Dort, wo es „Risikogruppen“ gebe - Zoglauer nennt als Beispiel Spielwarengeschäfte -, bzw. häufig in Biobetrieben werde in der Regel das BPS-haltige Papier gewählt. Bisphenolfreie Produkte habe man auch lagernd. Sie seien um 20 Prozent teurer als das herkömmliche Standardthermopapier und „sehr langsam“ im Kommen. Viele seiner Kunden dächten aber einfach nicht daran und griffen zum billigsten Produkt, so Zoglauer.

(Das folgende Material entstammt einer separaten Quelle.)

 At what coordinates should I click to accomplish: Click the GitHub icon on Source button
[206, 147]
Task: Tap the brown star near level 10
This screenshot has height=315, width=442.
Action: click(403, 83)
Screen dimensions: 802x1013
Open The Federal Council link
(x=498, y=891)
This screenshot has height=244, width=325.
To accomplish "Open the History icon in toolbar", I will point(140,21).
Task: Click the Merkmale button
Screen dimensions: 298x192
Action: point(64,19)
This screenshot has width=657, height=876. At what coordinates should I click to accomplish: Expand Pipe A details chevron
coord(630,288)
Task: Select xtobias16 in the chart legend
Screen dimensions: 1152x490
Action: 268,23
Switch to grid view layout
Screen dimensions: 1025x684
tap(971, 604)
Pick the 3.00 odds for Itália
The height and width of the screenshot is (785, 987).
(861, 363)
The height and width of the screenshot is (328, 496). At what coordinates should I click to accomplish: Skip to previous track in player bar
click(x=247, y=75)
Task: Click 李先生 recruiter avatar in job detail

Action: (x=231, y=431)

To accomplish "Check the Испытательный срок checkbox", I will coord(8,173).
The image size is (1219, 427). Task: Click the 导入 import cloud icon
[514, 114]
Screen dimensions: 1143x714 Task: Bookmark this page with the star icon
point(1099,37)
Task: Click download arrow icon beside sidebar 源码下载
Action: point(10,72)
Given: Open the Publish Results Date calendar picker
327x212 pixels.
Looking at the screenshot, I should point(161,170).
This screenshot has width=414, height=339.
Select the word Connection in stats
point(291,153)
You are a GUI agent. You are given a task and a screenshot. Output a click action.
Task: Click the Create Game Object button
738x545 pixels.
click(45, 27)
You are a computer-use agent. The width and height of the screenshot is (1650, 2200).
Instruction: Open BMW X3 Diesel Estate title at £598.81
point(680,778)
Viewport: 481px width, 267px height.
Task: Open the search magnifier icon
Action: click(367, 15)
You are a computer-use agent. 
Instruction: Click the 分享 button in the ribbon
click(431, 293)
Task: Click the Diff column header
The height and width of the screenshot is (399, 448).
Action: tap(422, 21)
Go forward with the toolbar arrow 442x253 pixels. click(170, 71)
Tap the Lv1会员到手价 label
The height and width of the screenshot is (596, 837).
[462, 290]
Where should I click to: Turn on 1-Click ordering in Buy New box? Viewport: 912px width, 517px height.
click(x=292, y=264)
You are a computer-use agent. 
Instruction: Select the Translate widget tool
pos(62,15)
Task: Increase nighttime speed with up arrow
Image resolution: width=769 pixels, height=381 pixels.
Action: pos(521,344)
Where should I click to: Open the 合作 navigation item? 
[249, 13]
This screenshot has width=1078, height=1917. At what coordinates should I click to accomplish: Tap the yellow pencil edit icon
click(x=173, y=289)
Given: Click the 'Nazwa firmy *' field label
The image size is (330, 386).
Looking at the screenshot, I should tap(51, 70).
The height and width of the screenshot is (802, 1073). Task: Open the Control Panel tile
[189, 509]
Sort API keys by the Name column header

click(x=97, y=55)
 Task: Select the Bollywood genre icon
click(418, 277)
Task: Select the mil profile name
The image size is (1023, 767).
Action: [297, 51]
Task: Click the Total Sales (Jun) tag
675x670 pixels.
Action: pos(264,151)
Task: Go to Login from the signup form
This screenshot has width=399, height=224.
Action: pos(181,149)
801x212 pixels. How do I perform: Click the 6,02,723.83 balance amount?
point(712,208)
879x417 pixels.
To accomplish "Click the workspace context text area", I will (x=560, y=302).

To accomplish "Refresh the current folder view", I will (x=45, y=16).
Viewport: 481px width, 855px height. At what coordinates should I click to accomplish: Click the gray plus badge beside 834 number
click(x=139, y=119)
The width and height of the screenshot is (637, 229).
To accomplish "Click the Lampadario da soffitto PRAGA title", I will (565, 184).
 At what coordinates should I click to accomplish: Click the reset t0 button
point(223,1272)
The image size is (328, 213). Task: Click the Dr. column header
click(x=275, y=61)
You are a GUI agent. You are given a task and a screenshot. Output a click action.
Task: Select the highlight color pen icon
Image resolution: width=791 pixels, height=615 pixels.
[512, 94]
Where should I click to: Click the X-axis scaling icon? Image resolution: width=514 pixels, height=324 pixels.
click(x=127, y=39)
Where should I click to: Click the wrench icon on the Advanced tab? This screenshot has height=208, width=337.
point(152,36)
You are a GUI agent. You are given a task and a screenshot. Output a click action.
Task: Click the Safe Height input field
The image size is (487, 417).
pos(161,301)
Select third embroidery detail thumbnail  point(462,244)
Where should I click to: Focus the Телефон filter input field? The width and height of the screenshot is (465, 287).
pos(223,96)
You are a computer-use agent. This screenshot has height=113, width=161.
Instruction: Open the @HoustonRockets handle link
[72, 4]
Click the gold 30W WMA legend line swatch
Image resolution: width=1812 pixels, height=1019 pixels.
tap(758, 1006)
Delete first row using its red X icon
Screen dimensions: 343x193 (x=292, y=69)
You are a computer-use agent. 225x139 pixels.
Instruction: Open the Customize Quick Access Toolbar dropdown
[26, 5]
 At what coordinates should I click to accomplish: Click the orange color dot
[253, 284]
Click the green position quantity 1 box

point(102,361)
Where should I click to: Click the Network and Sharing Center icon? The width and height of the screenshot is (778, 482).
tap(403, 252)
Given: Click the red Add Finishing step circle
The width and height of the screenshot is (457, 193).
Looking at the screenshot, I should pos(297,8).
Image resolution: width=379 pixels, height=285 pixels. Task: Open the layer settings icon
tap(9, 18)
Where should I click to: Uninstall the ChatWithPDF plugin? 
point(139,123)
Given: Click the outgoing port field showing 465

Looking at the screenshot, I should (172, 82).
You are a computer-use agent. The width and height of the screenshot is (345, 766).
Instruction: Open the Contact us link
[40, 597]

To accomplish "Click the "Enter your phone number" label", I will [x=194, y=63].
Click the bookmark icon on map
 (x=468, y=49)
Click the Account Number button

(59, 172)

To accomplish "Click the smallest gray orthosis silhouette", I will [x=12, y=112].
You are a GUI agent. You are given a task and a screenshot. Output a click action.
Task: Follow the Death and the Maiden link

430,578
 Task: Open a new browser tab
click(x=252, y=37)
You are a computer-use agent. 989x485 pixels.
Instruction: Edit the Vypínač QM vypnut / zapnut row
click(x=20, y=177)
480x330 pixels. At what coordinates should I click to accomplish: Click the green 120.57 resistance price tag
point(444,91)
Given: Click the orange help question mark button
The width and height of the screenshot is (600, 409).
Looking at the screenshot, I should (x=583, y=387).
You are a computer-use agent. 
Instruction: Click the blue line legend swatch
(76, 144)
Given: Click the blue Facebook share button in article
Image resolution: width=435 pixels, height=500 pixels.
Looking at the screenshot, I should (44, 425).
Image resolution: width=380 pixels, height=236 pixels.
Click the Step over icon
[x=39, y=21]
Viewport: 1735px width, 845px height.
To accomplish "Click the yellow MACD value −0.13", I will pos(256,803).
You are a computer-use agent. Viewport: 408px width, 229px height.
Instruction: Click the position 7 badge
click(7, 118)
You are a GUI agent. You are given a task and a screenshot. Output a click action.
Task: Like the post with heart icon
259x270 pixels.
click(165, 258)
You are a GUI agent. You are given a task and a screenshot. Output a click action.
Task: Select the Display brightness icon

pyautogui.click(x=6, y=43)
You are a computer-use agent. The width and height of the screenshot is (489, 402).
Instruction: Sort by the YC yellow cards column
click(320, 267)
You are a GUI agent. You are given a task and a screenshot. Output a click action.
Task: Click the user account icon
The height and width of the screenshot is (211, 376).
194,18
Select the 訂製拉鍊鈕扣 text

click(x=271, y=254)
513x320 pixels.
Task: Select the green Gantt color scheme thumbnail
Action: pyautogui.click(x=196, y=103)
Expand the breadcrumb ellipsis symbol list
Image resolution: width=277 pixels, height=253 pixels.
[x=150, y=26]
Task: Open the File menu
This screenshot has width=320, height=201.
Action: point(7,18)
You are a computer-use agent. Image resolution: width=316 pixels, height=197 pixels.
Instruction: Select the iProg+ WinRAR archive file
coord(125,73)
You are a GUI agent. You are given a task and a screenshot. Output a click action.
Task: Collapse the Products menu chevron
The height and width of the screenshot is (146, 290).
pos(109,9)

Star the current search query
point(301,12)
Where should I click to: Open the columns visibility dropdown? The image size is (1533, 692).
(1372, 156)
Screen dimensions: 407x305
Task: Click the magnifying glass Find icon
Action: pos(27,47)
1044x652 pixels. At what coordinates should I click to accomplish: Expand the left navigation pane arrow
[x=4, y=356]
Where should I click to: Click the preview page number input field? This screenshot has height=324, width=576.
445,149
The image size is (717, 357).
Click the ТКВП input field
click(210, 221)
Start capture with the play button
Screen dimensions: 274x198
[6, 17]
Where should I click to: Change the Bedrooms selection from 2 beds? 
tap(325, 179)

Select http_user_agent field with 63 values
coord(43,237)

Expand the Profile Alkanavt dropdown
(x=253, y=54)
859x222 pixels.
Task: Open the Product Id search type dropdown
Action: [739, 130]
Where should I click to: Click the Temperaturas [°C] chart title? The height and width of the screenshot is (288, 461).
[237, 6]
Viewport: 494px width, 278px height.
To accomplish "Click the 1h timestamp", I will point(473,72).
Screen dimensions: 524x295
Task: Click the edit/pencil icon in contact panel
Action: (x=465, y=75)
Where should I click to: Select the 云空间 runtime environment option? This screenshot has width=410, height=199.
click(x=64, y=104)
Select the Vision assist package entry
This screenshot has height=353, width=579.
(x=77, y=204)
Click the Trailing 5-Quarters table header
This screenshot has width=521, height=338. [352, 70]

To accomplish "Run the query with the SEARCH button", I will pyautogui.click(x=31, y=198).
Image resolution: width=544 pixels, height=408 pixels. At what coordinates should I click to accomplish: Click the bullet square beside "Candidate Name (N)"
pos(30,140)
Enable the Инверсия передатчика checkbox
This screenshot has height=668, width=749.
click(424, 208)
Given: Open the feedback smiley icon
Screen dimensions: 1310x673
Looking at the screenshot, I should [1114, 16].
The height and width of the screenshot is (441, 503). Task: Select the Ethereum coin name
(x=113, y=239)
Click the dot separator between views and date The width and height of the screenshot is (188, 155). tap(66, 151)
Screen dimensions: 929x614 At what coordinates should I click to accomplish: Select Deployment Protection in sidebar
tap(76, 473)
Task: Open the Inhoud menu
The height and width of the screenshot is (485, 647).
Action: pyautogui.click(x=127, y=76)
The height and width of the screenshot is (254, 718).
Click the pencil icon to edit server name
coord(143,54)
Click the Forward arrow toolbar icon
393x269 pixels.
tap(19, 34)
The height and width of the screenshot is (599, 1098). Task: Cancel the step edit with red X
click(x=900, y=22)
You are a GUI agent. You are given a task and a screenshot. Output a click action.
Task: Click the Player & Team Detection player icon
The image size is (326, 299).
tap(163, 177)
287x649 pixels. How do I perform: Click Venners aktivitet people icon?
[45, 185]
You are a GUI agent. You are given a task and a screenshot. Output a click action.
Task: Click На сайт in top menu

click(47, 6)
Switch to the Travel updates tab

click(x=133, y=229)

Die speziellen Kassenbondrucker gibt es nicht nur als Thermodrucker, sondern auch als Tinten- und Normalpapierdrucker. Thermodrucker seien gegenüber den genannten Alternativen allerdings am billigsten und einfachsten. Zoglauer verweist auch darauf, dass Kunden mit relativ geringem Kundenaufkommen Rechnungen auch auf normalem A4-Papier drucken.
„Eine Kompromisslösung“
Walter Masten-Weber von Olivetti zeichnet ein ähnliches Bild: „Sensible Kunden bekommen, was sie wollen.“ Bei der Wahl sei meist entscheidend, wie groß das Druckaufkommen sei. 75 bis 80 Prozent seiner Kunden wählten demnach BPA-haltiges Standardpapier - auch weil viele es nicht besser wüssten. Der Preisunterschied zwischen BPA- und BPS-haltigen Papier betrage rund 25 Prozent. „Es gibt keine vernünftigen Alternativen“, klagt Masten-Weber. Aus seiner Sicht handle es sich bei Papier und Technologie um „eine Kompromisslösung betreffend Geschwindigkeit und Kosteneffizienz“.
Die EU will unterdessen den zulässigen Grenzwert für BPA weiter senken. Im Frühjahr will die Kommission nach Abschluss derzeit laufender Beratungen mit Mitgliedsländern, Industrie und Konsumentenschützern eine Neuregelung vorlegen.